Assigned task 1
Reproduce word for word the stretch of the opinion piece on terrorism from "I am a believer" through "know, being brutal.".
Assigned task 2
According to the opinion piece on terrorism, why are the people who lived under Cold War-era "friendly" regimes angry at the United States? Answer in one to three sentences.
Assigned task 3
The opinion piece on terrorism explains what it means to conduct the nation's business according to the values it professes. List every action it says the nation therefore does not take.

Exercise text
+++
Look, the real reason we are in this mess with "terrorism", or more specifically Middle Eastern and Central Asian Islamic Terrorism is because of our Cold War policies. "He may be a bastard, but he is our bastard" is the buy we gave dozens of "friendly" regimes during the Cold War, and now the poor, desperate and downtrodden people who lived under those dictatorial regimes we helped prop up are pissed at us. They associate us with their oppression and they are hungry and angry and ready to be manipulated by whacko billionares on a mission from God.
"Winning the war on terrorism" is going to be, basically, a war fought with PR and economics. We have to make the rest of the Islamic world look like Indonesia and Malaysia, where they make Pentium chips and don't extract natural resources to line the pockets of their oppressive leaders. We have to tell the king of Jordan that jailing a cleric for writing an anti-American editorial in the newspaper makes him a bigger fuckwad than the cleric. More signifigantly, though, we have to break with the "our bastard" foreign policy. All it can do is create a situation in another 50 years that is worse than what we have now.
I remember, Bush gave a speech in 2003 and said something to the affect of "the United States will no longer do business or support countries that do not have real democracy in place." It was a more eloquently written speech than that, which he butchered in his trademark ways, but that what the gist. A few hours later my friend Rob sent me an IM, asking if I had seen it. I was like "Yeah. Did he just tell the Egyptians and Sauds to go fuck themselves?" It was, frankly, the first thing I had seen Bush do that I was 100% behind. Rob (A GOP Partisan) for just a split second had me about to buy the "Bush as bold leader" bit.
The backpedaling started immediately. Within 48 hours everyone in the national security and displomatic corps were on TV going "No, we didn't really mean that."
I am a believer in the "real politik", and yet I am also a believer in conducting our business as a nation according to the actual values we profess -- that means we don't prop up dictators, we don't talk about "The Salvadore Option" in Iraq, we don't torture people, we don't ship Canadian citizens off to Syria to be tortured, then give flak to the Syrians for, you know, being brutal.
It's funny, though -- speaking of values. A certain home run slugger said to congress he didn't want to talk about the past w/r/t his possible use of steroids. Oh the hand wringing. Oh the gnashing of teeth. At the same time, our President has refused to talk about what drugs he may or may not have taken prior to finding Jesus (under his matress I suspect) in 1975. Porter Goss would say before congress a day earlier that "The CIA is not torturing anyone right now" but declined to say whether or not we had tortured anyone in 2004. Why is it moral turpitude of an overpaid dancing monkey on the TV is somehow worthy of more time in the press than our own government?
+++
Data provided

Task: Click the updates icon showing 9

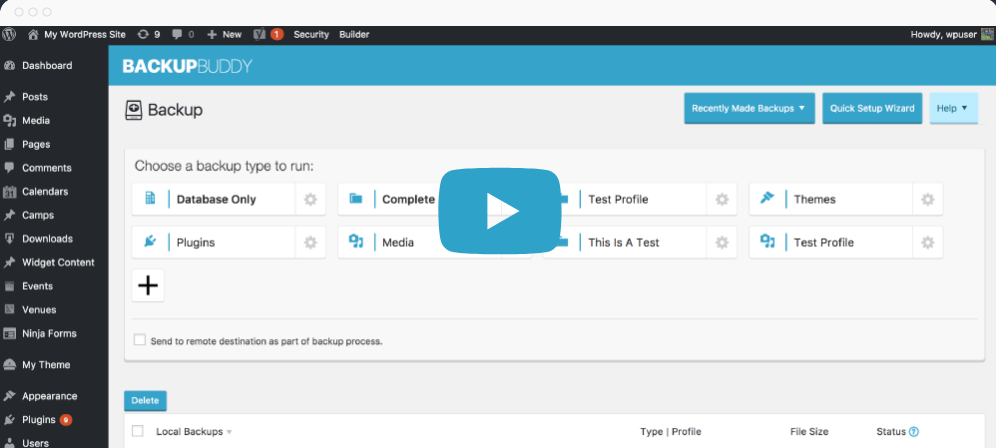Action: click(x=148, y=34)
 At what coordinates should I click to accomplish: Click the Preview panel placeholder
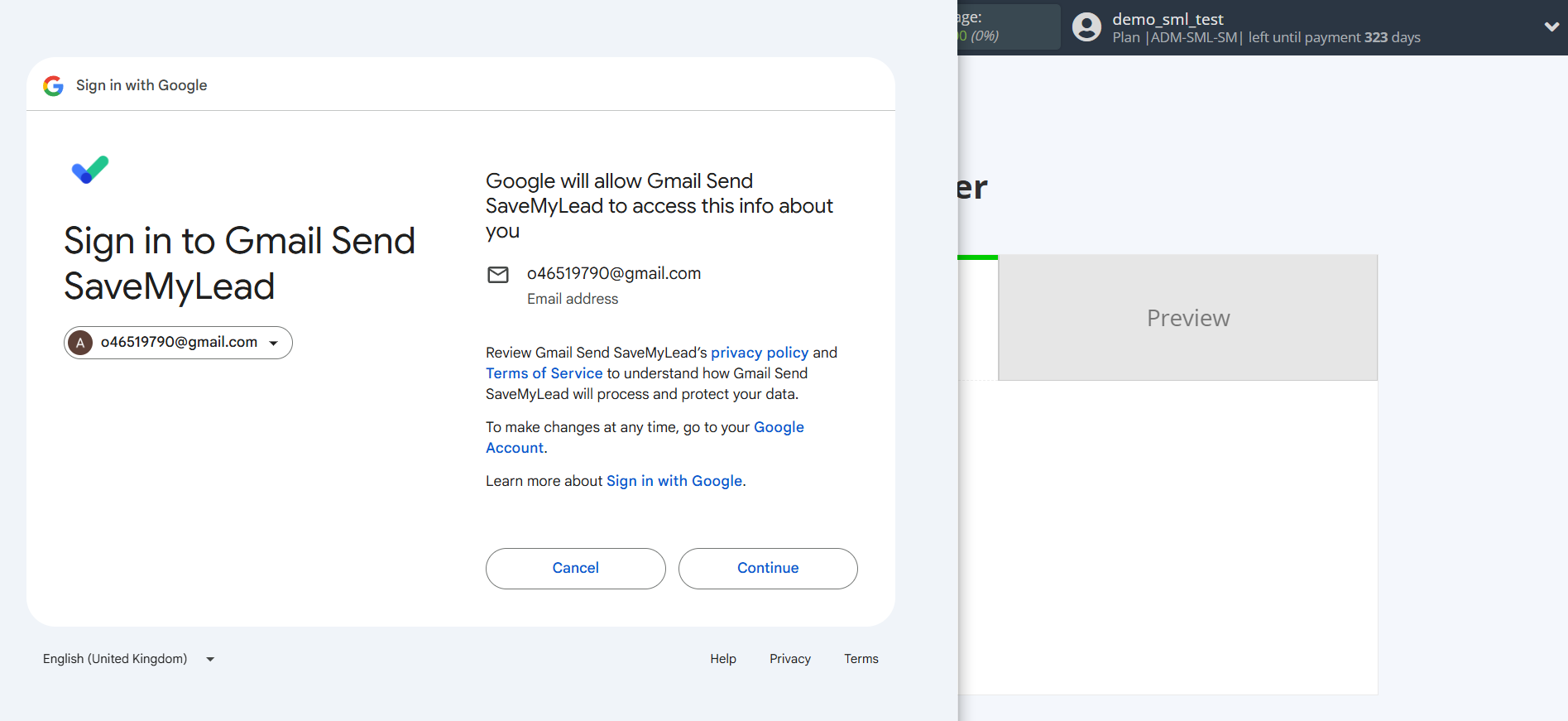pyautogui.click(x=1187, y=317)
+++
Answer space 1
I am a believer in the "real politik", and yet I am also a believer in conducting our business as a nation according to the actual values we profess -- that means we don't prop up dictators, we don't talk about "The Salvadore Option" in Iraq, we don't torture people, we don't ship Canadian citizens off to Syria to be tortured, then give flak to the Syrians for, you know, being brutal.

Answer space 2
During the Cold War, the United States helped prop up dictatorial regimes that it considered friendly. The poor and downtrodden people who lived under those regimes now associate the United States with their oppression.

Answer space 3
- Prop up dictators
- Talk about "The Salvadore Option" in Iraq
- Torture people
- Ship Canadian citizens off to Syria to be tortured, then give flak to the Syrians for being brutal